Personal information
- Born: May 31, 1997 (age 28) Makati, Philippines
- Nationality: Filipino
- Listed height: 6 ft 2 in (1.88 m)

Career information
- High school: Ateneo (Quezon City)
- College: Ateneo
- PBA draft: 2019: Special round, 5th overall pick
- Drafted by: Rain or Shine Elasto Painters
- Playing career: 2019–present

Career history
- 2022–2023: Rain or Shine Elasto Painters
- 2023–2025: Converge FiberXers
- 2025–present: TNT Tropang 5G

Career highlights
- 3× UAAP champion (2017, 2018, 2019); UAAP Juniors MVP (2015);

= Mike Nieto =

Filipino basketball player

Michael Joseph L. Nieto (born May 31, 1997) is a Filipino professional basketball player for the TNT Tropang 5G of the Philippine Basketball Association (PBA). He played college basketball for the Ateneo Blue Eagles in the University Athletic Association of the Philippines (UAAP). He was drafted fifth overall during the special Gilas round of the 2019 PBA draft.

== Early life and education ==
Michael Joseph L. Nieto is the son of Jet Nieto, who played for the Ateneo Blue Eagles and won UAAP titles in 1987 and 1988. He has a twin brother, Matt, who is also a professional basketball player. During high school, he played for the Ateneo Blue Eaglets. In high school, he played the center and power forward positions and weighed 220 pounds. He won the MVP award in the juniors division during his senior year.

In college, Nieto played for the Ateneo Blue Eagles. He transitioned his game to play the guard and wing positions because he was undersized for the center position at the collegiate level. He lost over 30 pounds to adjust to his new role. He won three consecutive UAAP championships with the team. In Season 82, he served as the team captain. During that season, the team achieved a 16–0 sweep to win the title. He stated that the team exemplified the best versions of themselves to achieve that record.

== National team career ==
Nieto represented the Philippines in the 2014 FIBA U17 World Championship.
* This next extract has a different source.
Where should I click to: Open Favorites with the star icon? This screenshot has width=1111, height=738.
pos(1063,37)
He was considered a team leader who provided energy and rebounding. In 2019, he was drafted into the PBA but was loaned to the Gilas Pilipinas program. He signed a contract extension with the program in January 2021. He played for the national team during the 2021 FIBA Asia Cup Qualifiers. He also was part of the roster for the Olympic Qualifying Tournament held in Serbia.

== Professional career ==

=== Rain or Shine Elasto Painters (2022–2023) ===
Nieto was selected by the Rain or Shine Elasto Painters with the fifth pick in the special Gilas round of the 2019 PBA draft. After his contract with the national team expired in early 2022, he entered contract talks with Rain or Shine. He made his PBA debut on February 12, 2022, in a game against NorthPort Batang Pier. He scored 21 points and grabbed 8 rebounds in his first game. His performance helped end a two-game losing streak for the team. Coach Chris Gavina praised Nieto for his work ethic and effort during practice. Later that year, opposing coach Chot Reyes commended Nieto for his efficient scoring during an overtime game against TNT Tropang Giga.
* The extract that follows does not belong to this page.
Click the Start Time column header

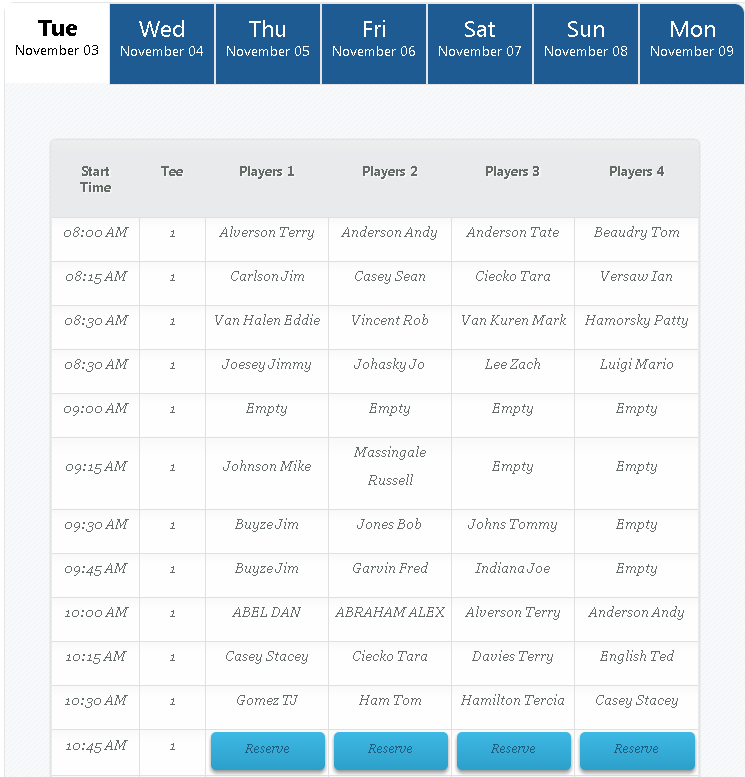point(96,179)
=== Converge FiberXers (2023–2025) ===
In May 2023, Nieto was traded to the Converge FiberXers. Rain or Shine received two second-round draft picks for the 49th and 50th seasons in exchange. In June 2023, he signed a two-year contract extension with Converge. He was a key part of the team's rotation under head coach Aldin Ayo. He continued to contribute when Charles Tiu took over as head coach. In November 2024, he scored 11 points in a game against Terrafirma. By June 2025, Nieto was released by Converge and placed on the unrestricted free agent list. A dislocated finger had sidelined him for part of the Philippine Cup that year.
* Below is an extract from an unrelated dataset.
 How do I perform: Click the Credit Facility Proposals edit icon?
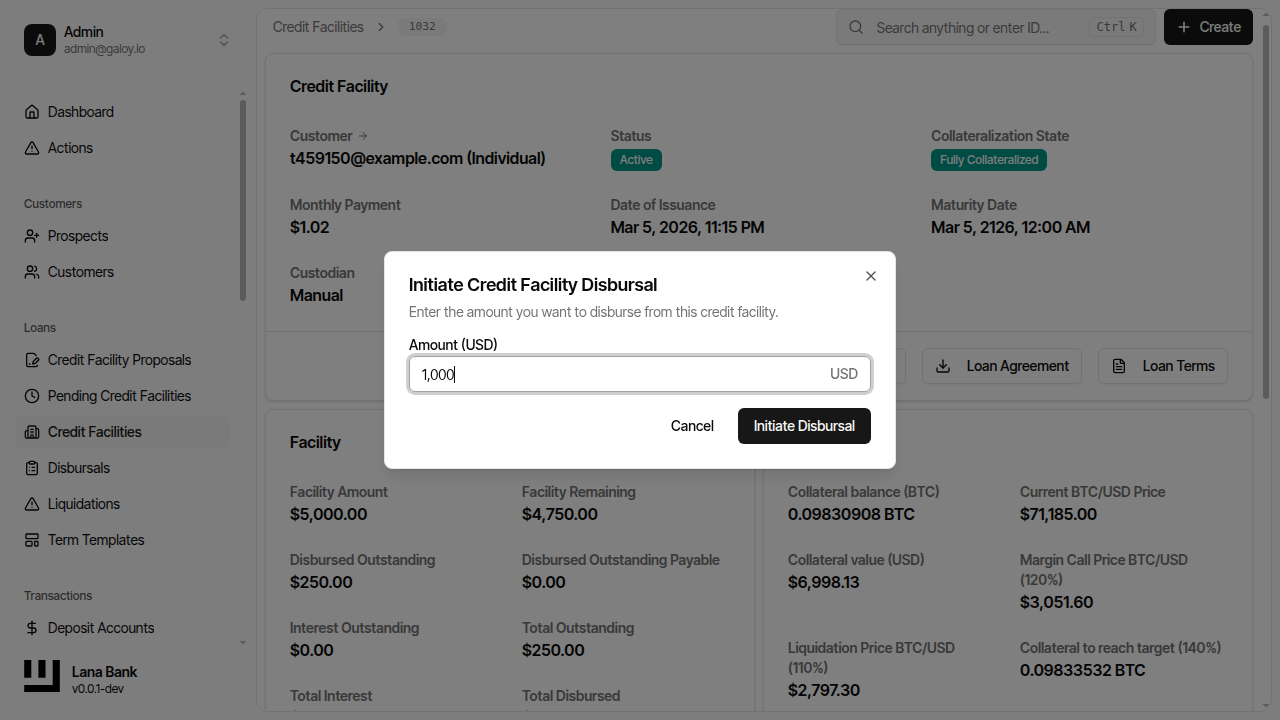(32, 360)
=== TNT Tropang Giga/5G (2025–present) ===
Nieto joined the TNT Tropang Giga in June 2025. He was acquired from the unrestricted free agent list after other teams did not make a move. The move reunited him with former teammate Jordan Heading. He joined the team to help with backcourt depth due to injuries to other players. In September 2025, Nieto signed a one-year contract extension with TNT. The extension was confirmed by TNT team manager Jojo Lastimosa. He agreed to the new deal ahead of the PBA's 50th season.

== Personal life ==
Nieto has a younger brother named Lebron who also plays basketball. He is known to be protective of his twin brother Matt on the court. He proposed to his longtime girlfriend, Aimee Lontok, in December 2023. The couple got married in December 2024. They had been in a relationship for nine years before getting married.